(Beginning of Record extracts)

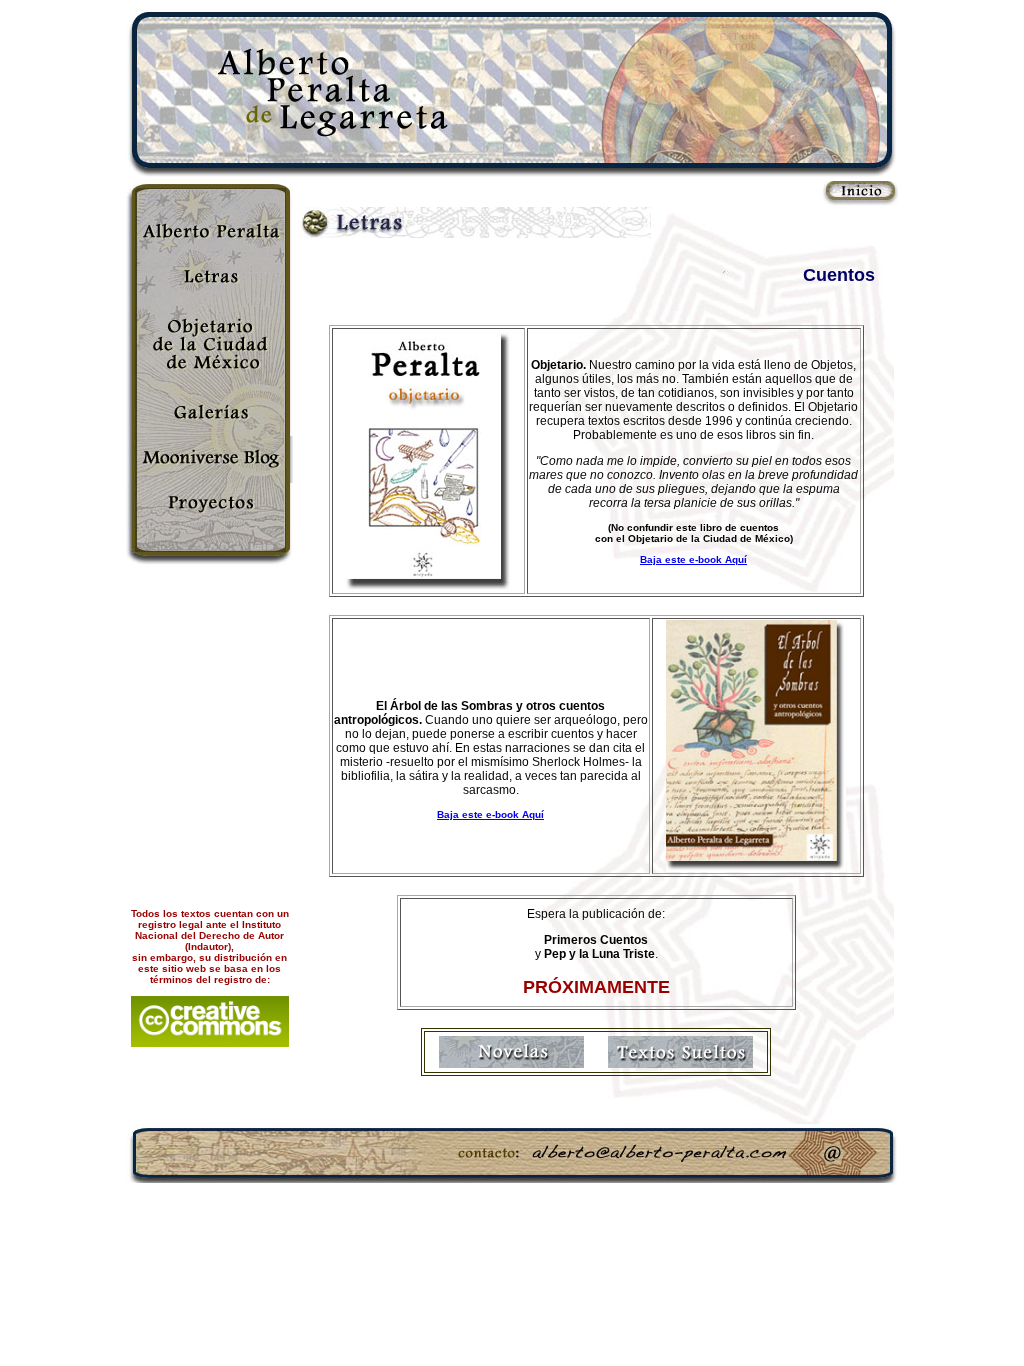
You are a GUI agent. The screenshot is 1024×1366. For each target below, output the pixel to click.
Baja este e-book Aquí (693, 559)
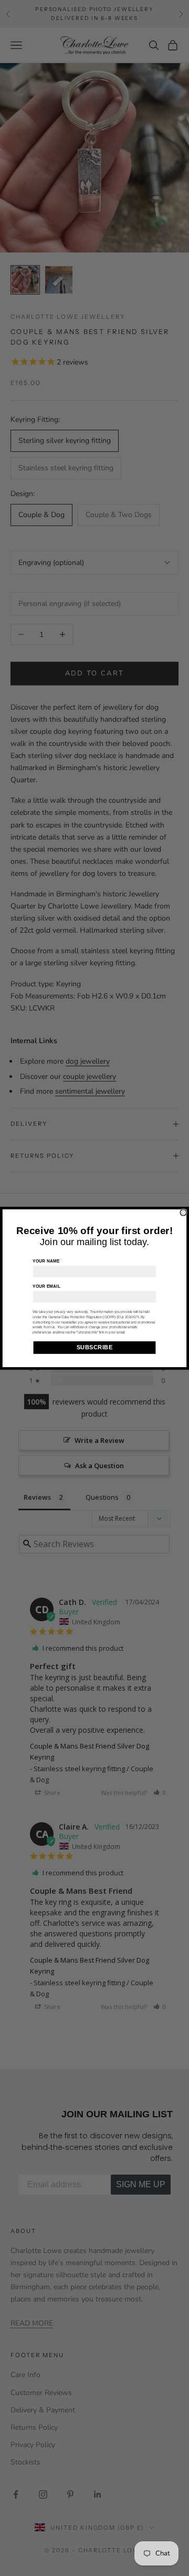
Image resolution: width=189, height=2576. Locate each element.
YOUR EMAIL (46, 1286)
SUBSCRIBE (95, 1347)
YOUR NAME (46, 1261)
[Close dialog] (183, 1212)
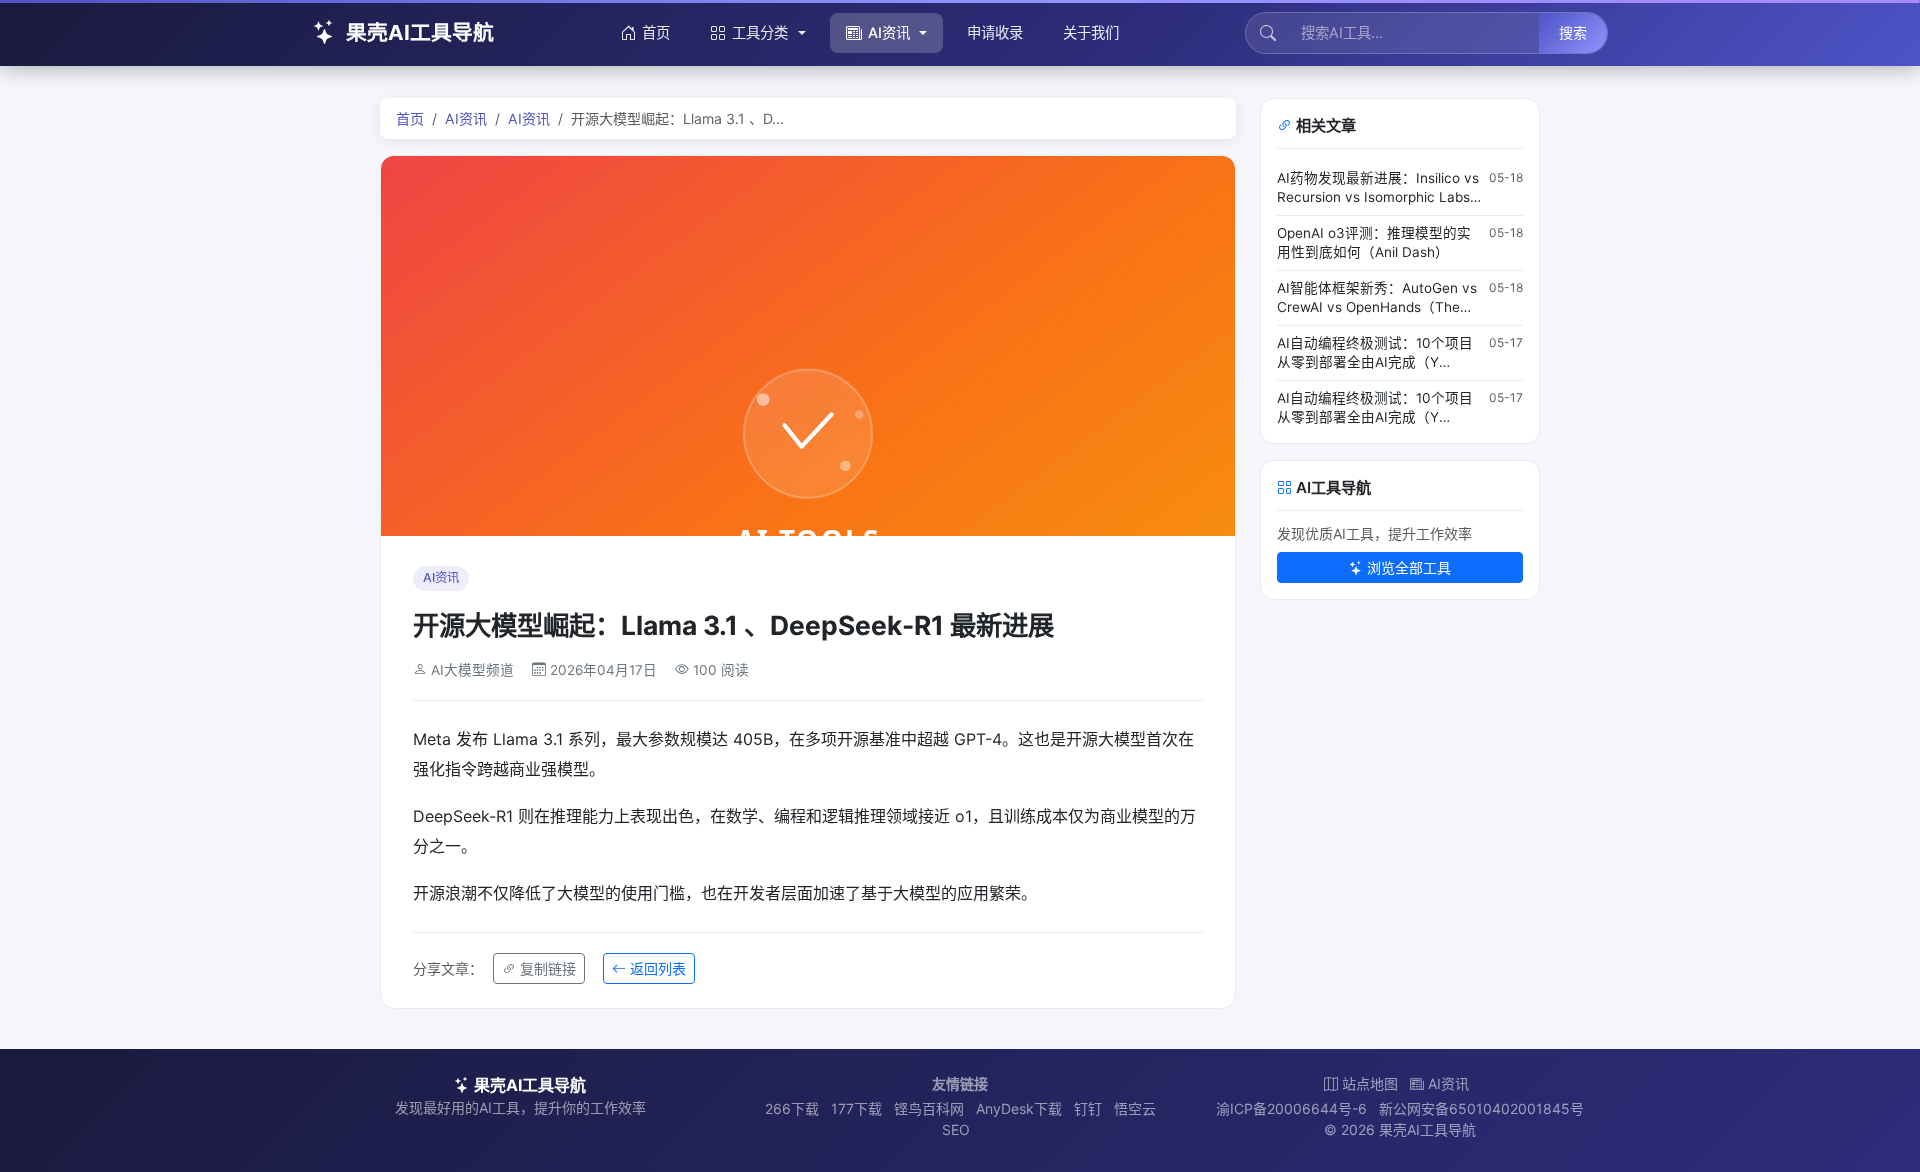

(End of Record extracts)

▶ [What this task involves]: When you find a line in the records that contains the word "each", copy it.

▶ [Output for this exercise]:
You are a GUI agent. The screenshot is 1024×1366. For each target below, output the pixel to click.
Image resolution: width=189, height=2576. Locate each element.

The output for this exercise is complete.